> [What is expected]: The lines to copy from the data below are those that hold the string "Автоматические".

> [Provided data]:
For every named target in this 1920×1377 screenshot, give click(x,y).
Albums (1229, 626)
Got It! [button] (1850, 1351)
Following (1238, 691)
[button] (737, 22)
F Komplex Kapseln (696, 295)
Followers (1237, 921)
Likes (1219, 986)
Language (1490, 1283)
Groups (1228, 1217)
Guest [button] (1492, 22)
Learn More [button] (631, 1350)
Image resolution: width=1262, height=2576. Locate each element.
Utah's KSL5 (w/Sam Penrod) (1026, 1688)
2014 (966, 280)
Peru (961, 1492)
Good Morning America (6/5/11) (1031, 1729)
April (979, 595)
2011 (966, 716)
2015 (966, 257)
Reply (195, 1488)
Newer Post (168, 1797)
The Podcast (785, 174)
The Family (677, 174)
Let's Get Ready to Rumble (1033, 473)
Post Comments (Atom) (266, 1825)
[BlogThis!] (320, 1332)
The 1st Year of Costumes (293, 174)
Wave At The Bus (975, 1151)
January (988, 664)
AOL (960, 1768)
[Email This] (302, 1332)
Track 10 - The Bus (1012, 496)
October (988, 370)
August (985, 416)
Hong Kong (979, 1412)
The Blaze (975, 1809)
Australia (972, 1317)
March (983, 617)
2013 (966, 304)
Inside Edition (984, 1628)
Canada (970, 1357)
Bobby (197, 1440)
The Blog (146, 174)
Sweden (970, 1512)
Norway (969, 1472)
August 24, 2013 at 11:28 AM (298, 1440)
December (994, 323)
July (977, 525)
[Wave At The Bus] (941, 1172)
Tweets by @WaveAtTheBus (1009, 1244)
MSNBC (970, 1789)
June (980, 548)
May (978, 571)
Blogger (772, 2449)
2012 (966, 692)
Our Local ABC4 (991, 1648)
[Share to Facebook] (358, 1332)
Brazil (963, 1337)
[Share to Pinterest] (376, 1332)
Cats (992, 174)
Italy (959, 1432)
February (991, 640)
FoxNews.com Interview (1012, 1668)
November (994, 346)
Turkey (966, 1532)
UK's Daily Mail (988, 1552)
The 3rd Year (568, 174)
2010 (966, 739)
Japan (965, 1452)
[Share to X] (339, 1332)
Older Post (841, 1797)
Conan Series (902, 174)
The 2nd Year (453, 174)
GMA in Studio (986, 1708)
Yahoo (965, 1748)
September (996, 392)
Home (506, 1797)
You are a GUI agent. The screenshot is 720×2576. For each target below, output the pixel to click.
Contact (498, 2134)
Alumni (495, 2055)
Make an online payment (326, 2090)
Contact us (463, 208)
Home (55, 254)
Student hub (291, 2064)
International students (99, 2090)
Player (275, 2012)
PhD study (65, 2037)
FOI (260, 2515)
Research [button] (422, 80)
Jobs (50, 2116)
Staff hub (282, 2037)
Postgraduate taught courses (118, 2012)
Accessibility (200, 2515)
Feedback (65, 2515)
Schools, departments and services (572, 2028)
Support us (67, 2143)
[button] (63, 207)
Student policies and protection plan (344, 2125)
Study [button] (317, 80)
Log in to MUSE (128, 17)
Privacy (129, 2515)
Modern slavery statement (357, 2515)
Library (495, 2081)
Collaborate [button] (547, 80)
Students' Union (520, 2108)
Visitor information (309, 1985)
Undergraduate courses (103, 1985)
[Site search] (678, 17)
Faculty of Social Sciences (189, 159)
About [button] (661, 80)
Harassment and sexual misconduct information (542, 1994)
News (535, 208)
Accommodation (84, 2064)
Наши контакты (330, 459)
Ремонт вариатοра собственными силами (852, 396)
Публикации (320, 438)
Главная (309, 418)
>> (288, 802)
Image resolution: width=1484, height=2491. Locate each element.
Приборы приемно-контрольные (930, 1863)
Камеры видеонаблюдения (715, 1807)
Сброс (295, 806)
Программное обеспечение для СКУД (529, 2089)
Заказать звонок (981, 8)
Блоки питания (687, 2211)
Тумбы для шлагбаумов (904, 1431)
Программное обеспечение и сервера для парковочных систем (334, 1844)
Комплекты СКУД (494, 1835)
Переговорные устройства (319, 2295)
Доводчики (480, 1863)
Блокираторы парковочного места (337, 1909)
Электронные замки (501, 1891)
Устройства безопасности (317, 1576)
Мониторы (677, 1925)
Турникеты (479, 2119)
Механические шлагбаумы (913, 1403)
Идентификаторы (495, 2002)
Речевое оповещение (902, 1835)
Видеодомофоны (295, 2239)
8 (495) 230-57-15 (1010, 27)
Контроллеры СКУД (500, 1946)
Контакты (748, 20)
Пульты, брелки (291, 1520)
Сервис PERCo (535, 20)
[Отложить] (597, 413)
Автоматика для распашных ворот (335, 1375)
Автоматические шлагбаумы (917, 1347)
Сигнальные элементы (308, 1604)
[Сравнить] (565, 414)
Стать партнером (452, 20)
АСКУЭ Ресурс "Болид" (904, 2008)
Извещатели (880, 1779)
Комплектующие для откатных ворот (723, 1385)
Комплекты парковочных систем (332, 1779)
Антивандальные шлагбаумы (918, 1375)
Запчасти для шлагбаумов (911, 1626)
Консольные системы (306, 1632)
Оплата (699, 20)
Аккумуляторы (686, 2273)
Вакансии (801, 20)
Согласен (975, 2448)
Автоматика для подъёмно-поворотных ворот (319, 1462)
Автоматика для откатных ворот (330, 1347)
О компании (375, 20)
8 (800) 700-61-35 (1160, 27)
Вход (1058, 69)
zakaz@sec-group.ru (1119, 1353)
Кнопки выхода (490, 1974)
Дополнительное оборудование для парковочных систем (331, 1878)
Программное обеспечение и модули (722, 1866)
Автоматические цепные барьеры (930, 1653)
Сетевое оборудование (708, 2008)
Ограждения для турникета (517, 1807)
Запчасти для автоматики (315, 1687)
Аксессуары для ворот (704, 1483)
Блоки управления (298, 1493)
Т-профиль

> [Answer area]:
Автоматические шлагбаумы (917, 1347)
Автоматические цепные барьеры (930, 1653)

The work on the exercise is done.